Claro que hablar de contrarrevolución tiene un inconveniente insalvable, puesto que no es posible
identificar una revolución previa a la que se procura liquidar o absorber. El gesto futurista, que por
momentos esboza la ofensiva actual de la derecha sobre el plano de la sensibilidad y de las ideas, es
parte de una estrategia de inscripción violenta de todos aquellos rasgos de una nueva subjetividad en
el orden del capital: entusiasmo, deseo de libertad, capacidad creativa, sentido comunitario, disfrutes
vitales varios, asuntos retomados de la lengua de la emancipación revolucionaria y utilizados ahora
como patrimonio exclusivo de la contrarrevolución en curso.
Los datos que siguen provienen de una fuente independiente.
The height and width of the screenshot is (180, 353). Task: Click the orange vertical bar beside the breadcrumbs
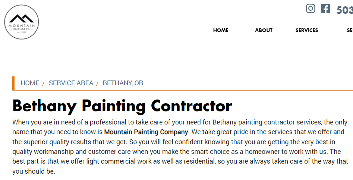pos(13,83)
Alejandro Rozitchner es probablemente
el más claro entre los intelectuales oficialistas abocados a esta tarea. Quizás convenga decir, como
Alain Badiou, que nuestro tiempo es “restauración” (rechazo de toda revolución). Marco Teruggi dijo
hace poco que la situación en Venezuela era la de una revolución incompleta respondida por una
contrarrevolución completa. Este sentido de la desproporción, sin embargo, no es elocuente sólo del
rechazo a la revolución. También expresa algo sobre una cierta atracción reaccionaria que provocan
los elementos de las subjetivaciones autónomas. Contrarrevolución, quizás, como labor continua de
esterilización comunicacional y refuncionalización neoliberal de todo aquello que surge como
elemento de fuga y resistencia a la coacción de la economía del valor.
La teorización de Félix Guattari sobre las “revoluciones moleculares” tal vez sea aún hoy las más
acertada para describir una heterogénesis activa y proliferante que adopta la forma de luchas, fugas y
transformaciones. El macrismo como fusión de democracia y contrarrevolución puede ser visto como
una reacción activa y refundadora ante el influjo que mantuvieron durante las décadas pasadas los
movimientos indígenas, comunitarios, de mujeres, de trabajadores de la salud, la educación, el arte, os
trabajadores informales de la economía popular, entre otros, sobre un campo social vuelto campo de
batalla fundamental, en el momento mismo en que lo neoliberal hace de la subjetividad su principal
preocupación. Esta perspectiva permite ampliar el análisis, tanto a nivel regional como temporal. En
casi todo el continente, la crisis de la democracia se dio como crisis del neoliberalismo provocada por
movimientos sociales que cuestionaron la relación entre producción de valor y obediencia. El hecho
de que los gobiernos llamados progresistas no hayan encontrado los medios para crear instituciones
capaces de recrear la democracia y la centralidad plebeya, devolvió la iniciativa a la derecha, que
pretende resolver definitivamente la crisis apropiándose de ella. La contrarrevolución democrática
tiene a su favor imágenes y votos (una decepción con los discursos igualitarios) y encuentra su límite
en la miseria de su propia vocación. Las consecuencias de sus políticas, las pasiones de odio de las que
se sirven, las tácticas de “real politik” que emplean y la calidad de su personal político permite
profetizar: remember 1945, remember 1969, remember 2001.